Vaccin contre la grippe A : un enterrement des plus discrets

Publié le par Le Gravier

Il n'est plus conseillé à tous les Français de se faire vacciner contre la grippe A. Ce que le ministère de la Santé n'ébruite pas.

Un porcinet se fait vacciner par un Storm Trooper (Didbygraham/Flickr)

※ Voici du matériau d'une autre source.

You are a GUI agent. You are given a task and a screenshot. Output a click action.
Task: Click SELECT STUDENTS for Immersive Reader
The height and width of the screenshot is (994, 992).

Les experts chargés d'éclairer le gouvernement ne recommandent plus à tous les habitants de se faire vacciner contre la grippe A. Seulement deux exceptions : les sujets à risque et les personnels de santé. Un avis rendu il y a douze jours et sur lequel le ministère de la Santé n'a pas cru bon communiquer.

Cet oubli peut surprendre. Le Haut Conseil de la santé publique (HCSP) n'est pas un obscur comité Théodule. Selon la loi, il a entre autres pour mission de :

« Fournir aux pouvoirs publics, en liaison avec les agences sanitaires, l'expertise nécessaire à la gestion des risques sanitaires ainsi qu'à la conception et à l'évaluation des politiques et stratégies de prévention et de sécurité sanitaire. »

 

Par ailleurs, ne parle-t-on pas ici de modifier la politique en matière de vaccination contre la grippe A/H1N1, l'épidémie qui a agité le ministère et les médias pendant des mois ?

Difficile de penser que la ministre a la tête ailleurs, même si elle est touchée par deux départs, celui de son directeur de cabinet et celui d'un responsable des crises sanitaires.

Le passage de l'avis du HCSP qui concerne la population à vacciner.

Un avis pour élaborer des scénarios

En douze jours, le ministère n'a pas trouvé le temps -ou n'a pas jugé utile- d'informer le grand public sur cet avis. (Télécharger l'avis) Au cabinet de Roselyne Bachelot, on nous explique que « la direction générale de la santé est en train de l'analyser avant de voir ce qui sera décidé. »

Le Haut Conseil de la santé publique a pourtant été sollicité par le directeur général de la Santé, Didier Houssin le 6 janvier. Il était demandé aux experts de la commission « maladies transmissibles » un avis, afin notamment :

  • d'élaborer des scénarios de stratégie vaccinale
  • de préparer la campagne de vaccination contre la grippe pour 2010/2011

Un brin gêné par mes questions sur cet étrange silence, le cabinet de la ministre se défend :

« L'avis précise que le risque individuel persiste. »

 

Le cabinet aurait aussi pu préciser, comme le dit poliment l'avis, « que toute personne qui le souhaite doit pouvoir être vaccinée ».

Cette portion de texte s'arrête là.